Compliance e Lei Anticorrupção

A promulgação da Lei Anticorrupção (12.846/2013) também impulsionou a procura por programas de integridade. Uma vez que a norma prevê a penalização da instituição em caso de irregularidades, principalmente se contra a administração pública. Caso autuada por corrupção, a empresa está sujeita a multas graves de até 20% do faturamento bruto, além do instrumento do acordo de leniência mais célere e alavancagem investigativa.

Entretanto, com o compliance a multa pode ser atenuada em até 4% (Art. 18 V do Decreto 8420/2015) como consta no Art. 7º: “Serão levados em consideração na aplicação das sanções a existência de mecanismos e procedimentos internos de integridade, auditoria e incentivo à denúncia de irregularidades e a aplicação efetiva de códigos de ética e de conduta no âmbito da pessoa jurídica”.

Ou seja, trata-se de um programa que demonstra que a organização está empenhada em seguir um código de ética.
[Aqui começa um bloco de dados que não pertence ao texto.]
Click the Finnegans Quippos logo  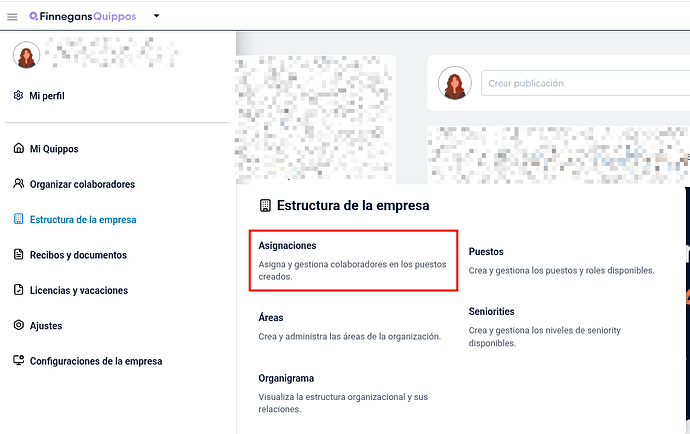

Com isso, atuar na prevenção dos desvios de condutas ou práticas ilegais, e em caso de corrupção, trata-se de um caso isolado.

“A cultura de ética empresarial traz diversas facetas que podem melhorar os lucros de uma empresa. Mitigação de desvios patrimoniais, manipulação de orçamentos, contratos com negociações espúrias – a presença do Código de Ética e Conduta. Principalmente o canal de denúncias inibe muitas dessas ações, visto que o risco de que a conduta indevida ser descoberta aumenta”, explicou Dezolt.